Una divergenza formidabile. La conferma plastica che l’Europa dei diritti, nella quale ogni minoranza possibile viene tutelata, si sta dimenticando di salvaguardare quelli dei cittadini comuni che alzandosi al mattino non hanno come priorità la misura dell’elmetto rispetto alla circonferenza cranica, ma il lavoro, la famiglia, il destino dei figli e la difesa dei valori primari. Il ceo di Banca Intesa ricorda che il suo gruppo ha destinato 1,5 miliardi per combattere la povertà, sottolinea che la grande forza del nostro Paese sta «nel formidabile mondo delle imprese e nel risparmio delle famiglie, senza eguali in Europa». E sprona le altre grandi aziende: «In Italia non possiamo aspettarci che faccia tutto il governo, se ci sono aziende che fanno utili potrebbero destinarne una parte per intervenire sulle disuguaglianze. Ogni azienda dovrebbe anche lavorare perché i salari vengano aumentati. Sono uno dei punti di debolezza del nostro Paese e aumentarli è una priorità strategica».

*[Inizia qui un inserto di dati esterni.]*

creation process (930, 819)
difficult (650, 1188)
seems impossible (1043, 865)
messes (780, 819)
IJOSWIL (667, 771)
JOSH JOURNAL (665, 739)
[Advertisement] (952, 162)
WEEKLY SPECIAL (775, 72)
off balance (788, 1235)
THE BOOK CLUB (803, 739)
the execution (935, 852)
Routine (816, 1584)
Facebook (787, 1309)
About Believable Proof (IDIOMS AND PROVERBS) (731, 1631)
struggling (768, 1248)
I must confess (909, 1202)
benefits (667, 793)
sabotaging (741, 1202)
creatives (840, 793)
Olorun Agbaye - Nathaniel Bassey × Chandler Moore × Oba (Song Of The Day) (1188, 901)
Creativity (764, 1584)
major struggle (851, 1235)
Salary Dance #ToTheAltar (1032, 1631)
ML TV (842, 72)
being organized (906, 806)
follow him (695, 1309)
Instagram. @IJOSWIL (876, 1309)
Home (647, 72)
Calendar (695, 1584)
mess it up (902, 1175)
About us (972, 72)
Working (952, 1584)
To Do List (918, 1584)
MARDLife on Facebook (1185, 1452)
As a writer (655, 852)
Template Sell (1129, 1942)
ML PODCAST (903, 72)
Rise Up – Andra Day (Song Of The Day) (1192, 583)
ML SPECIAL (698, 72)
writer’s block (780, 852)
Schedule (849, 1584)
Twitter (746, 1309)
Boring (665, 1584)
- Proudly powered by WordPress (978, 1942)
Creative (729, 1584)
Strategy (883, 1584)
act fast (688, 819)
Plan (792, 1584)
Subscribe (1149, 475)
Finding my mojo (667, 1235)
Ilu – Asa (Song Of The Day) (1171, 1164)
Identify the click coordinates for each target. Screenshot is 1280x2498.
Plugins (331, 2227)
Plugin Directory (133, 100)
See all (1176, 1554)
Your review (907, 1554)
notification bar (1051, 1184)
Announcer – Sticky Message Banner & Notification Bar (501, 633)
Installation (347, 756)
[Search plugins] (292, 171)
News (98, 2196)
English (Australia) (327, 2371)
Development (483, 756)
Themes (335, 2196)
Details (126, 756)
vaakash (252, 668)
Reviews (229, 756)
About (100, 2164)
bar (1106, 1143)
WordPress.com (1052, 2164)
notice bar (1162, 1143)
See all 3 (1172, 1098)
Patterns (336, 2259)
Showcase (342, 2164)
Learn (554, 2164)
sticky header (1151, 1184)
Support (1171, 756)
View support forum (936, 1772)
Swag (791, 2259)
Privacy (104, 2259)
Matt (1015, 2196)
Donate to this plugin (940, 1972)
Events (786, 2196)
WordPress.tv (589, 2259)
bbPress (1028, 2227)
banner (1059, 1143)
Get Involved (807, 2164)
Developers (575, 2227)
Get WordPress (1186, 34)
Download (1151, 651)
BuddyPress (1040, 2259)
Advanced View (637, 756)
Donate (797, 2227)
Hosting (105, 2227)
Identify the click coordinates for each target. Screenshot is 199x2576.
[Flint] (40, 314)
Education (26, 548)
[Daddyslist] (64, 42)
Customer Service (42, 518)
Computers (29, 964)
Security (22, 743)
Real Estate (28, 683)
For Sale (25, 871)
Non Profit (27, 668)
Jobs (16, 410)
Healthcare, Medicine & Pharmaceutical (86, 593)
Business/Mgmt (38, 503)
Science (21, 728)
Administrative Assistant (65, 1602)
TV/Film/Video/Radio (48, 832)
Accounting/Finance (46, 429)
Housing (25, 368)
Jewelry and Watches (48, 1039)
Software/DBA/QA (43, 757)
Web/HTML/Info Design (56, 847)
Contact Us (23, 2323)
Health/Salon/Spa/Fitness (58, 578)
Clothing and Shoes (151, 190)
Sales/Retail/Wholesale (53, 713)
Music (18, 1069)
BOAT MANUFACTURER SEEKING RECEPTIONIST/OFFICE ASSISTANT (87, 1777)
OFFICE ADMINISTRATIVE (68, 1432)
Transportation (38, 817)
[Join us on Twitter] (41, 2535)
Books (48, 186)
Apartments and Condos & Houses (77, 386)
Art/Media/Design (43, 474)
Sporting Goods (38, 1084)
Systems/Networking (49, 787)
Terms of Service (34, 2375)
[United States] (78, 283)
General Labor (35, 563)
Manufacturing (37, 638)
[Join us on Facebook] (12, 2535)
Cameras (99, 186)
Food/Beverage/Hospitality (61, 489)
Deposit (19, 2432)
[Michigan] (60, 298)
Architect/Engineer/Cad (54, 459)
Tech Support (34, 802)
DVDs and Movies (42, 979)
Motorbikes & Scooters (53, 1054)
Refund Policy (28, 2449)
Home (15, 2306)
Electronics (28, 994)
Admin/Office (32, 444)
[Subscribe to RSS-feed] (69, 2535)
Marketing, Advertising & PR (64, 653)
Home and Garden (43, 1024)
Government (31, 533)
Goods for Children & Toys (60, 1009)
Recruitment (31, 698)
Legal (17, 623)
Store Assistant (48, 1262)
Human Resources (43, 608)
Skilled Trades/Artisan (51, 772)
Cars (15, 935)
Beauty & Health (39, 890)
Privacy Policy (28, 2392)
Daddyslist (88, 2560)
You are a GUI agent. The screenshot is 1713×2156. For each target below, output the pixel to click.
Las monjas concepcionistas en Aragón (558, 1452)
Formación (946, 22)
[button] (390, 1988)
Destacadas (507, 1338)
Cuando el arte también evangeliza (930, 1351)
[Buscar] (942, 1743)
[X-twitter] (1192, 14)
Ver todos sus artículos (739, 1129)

Con l’Europa Carlo Messina non ha finito. Parlando di imprenditoria e di catene di comando, coglie l’occasione per toccare in altro nervo scoperto, perfino più strutturale dell’innamoramento bellicista. «Se un’azienda fosse condotta con meccanismi di governance come quelli dell’Unione Europea fallirebbe». Un autentico missile Tomahawk diretto alla burocrazia continentale, a quei «nani di Zurigo» (copyright Woodrow Wilson) trasferitisi a Bruxelles. La spiegazione è evidente. «Per competere in un contesto globale serve un cambio di passo. Quella europea è una governance che non si vede in nessun Paese del mondo e in nessuna azienda. Perché è incapace di prendere decisioni rapide e quando le prende c’è lentezza nella realizzazione. Oppure non incidono realmente sulle cose che servono all’Europa».
Il banchiere è favorevole a un ministero dell’Economia unico e ritiene che il vincolo dell’unanimità debba essere tolto. «Abbiamo creato una banca centrale che gestisce la moneta di Paesi che devono decidere all’unanimità. Questo è uno degli aspetti drammatici». Ma per uno Stato sovrano che aderisce al club dei 27 è anche l’unica garanzia di non dover sottostare all’arroganza (già ampiamente sperimentata) di Francia e Germania, che trarrebbero vantaggi ancora più consistenti senza quel freno procedurale.
Il richiamo a efficienza e rapidità riguarda anche l’inadeguatezza del burosauro e riecheggia la famosa battuta di Franz Joseph Strauss: «I 10 comandamenti contengono 279 parole, la dichiarazione americana d’indipendenza 300, la disposizione Ue sull’importazione di caramelle esattamente 25.911». Un esempio di questa settimana. A causa della superfetazione di tavoli e di passaggi, l’accordo del Consiglio Affari interni Ue sui rimpatri dei migranti irregolari e sulla liceità degli hub in Paesi terzi (recepito anche dal Consiglio d’Europa) entrerà in vigore non fra 60 giorni o 6 mesi, ma se va bene fra un anno e mezzo. Campa cavallo.